La Suisse signe des accords de protection des investissements avec les pays en développement. Ces accords ont pour but de protéger les investissements suisses et ainsi d’encourager des entreprises de notre pays à investir au Sud. Mais il faut savoir que ces accords exigent le rapatriement de tous les bénéfices et l’exonération d’impôts. Et parallèlement, la Suisse accorde des aides budgétaires à ces pays et les encourage à améliorer la collecte des impôts! Seule l’Inde a obtenu que 10% des impôts restent chez elle.

En matière d’exportations d’armes, la Suisse n’est pas un acteur important. Cependant, en rapport avec le nombre d’habitants, nous surpassons les Etats-Unis de 20% (chiffres SIPRI pour 2011, en dollars constants 1990). La loi interdit que ces armes soient vendues à des pays en guerre. Mais depuis la guerre du Biafra entre 1966 et 1970, il ne se passe pas une année sans un scandale. On peut arguer qu’en chiffres absolus, les quantités d’armes vendues ne créent pas de vagues de migrations. Cependant, le contrôle par le Secrétariat d’Etat à l’économie de leur utilisation finale est loin d’assurer qu’elles ne vont pas tuer.

Plus insidieuse mais très efficace, la politique fiscale a pour conséquence de métropoliser les pôles économiques, c’est-à-dire d’attirer un maximum d’activités économiques dans certaines régions – ceci est aussi le cas dans l’Union européenne – sans égard aux infrastructures nécessaires ni aux capacités humaines disponibles. L’arc lémanique par exemple, ou la région zurichoise, offrent des conditions fiscales attrayantes aux entreprises étrangères sans guère se soucier de l’impact sur les logements, sur les transports et de l’importation de personnel étranger. Les pays en voie de développement réclament depuis des décennies une meilleure répartition du développement industriel. On leur a toujours répondu que c’était là l’affaire du secteur privé. Mais les gouvernements, centraux et cantonaux, ont leur part de responsabilité dans ce déséquilibre.

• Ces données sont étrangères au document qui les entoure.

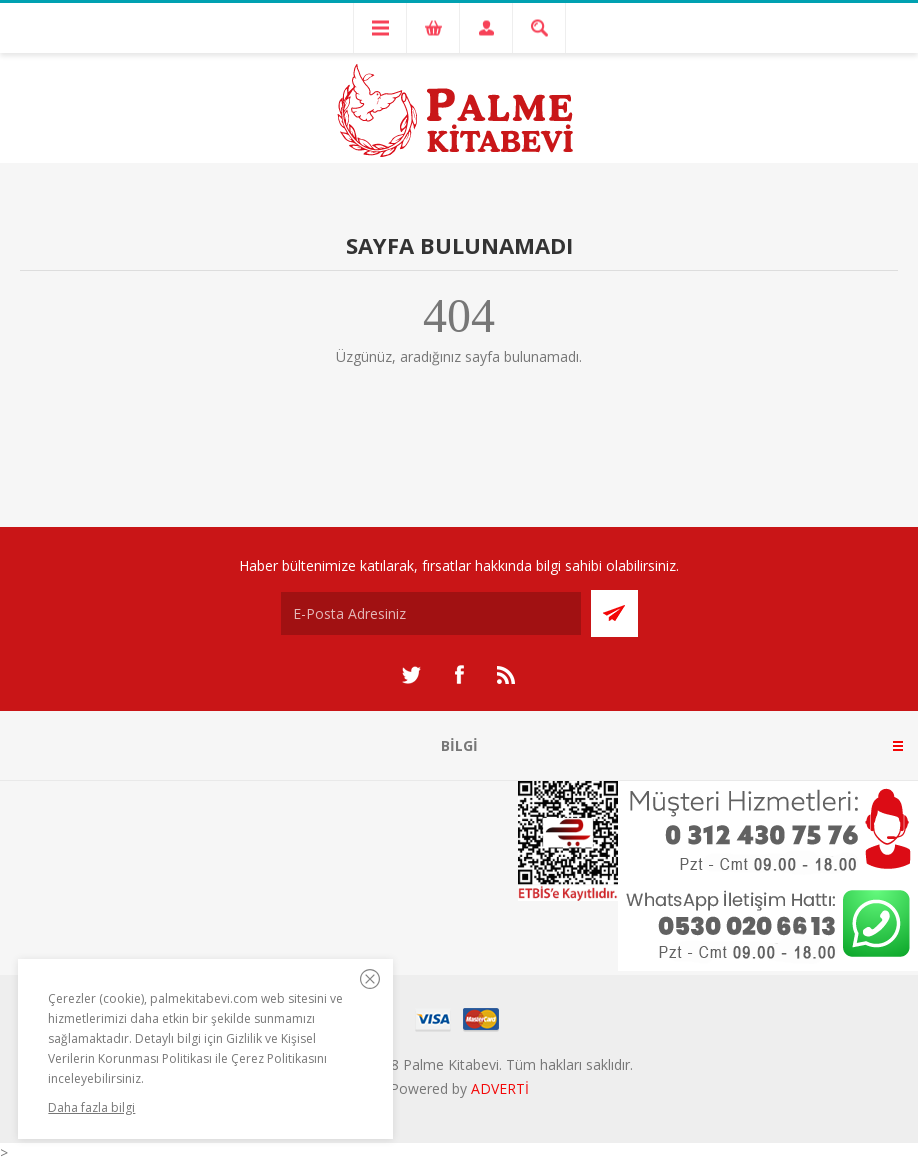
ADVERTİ (500, 1088)
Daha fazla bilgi (91, 1107)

Et la cerise sur le gâteau: le secret bancaire. Combien de millions «planqués» dans nos banques par des dictateurs étrangers ont été détournés des buts auxquels ils étaient destinés: le développement social et économique. Les règles sur le devoir de diligence des banques sont totalement insuffisantes. C’est seulement à la chute d’un de ces prédateurs qu’on se rend compte qu’un pays a été saigné. Cet argent aurait dû servir à la formation, à la santé, au financement des infrastructures sans lesquelles, les entreprises étrangères ne viennent pas et donc ne créent pas de place de travail.

La liste est encore longue. Il est évident que si nous continuons à exploiter sans merci les pays du sud qui n’ont pas d’armes pour se battre dans la jungle économique, les êtres humains qui en sont les victimes n’ont d’autre choix que de s’exiler.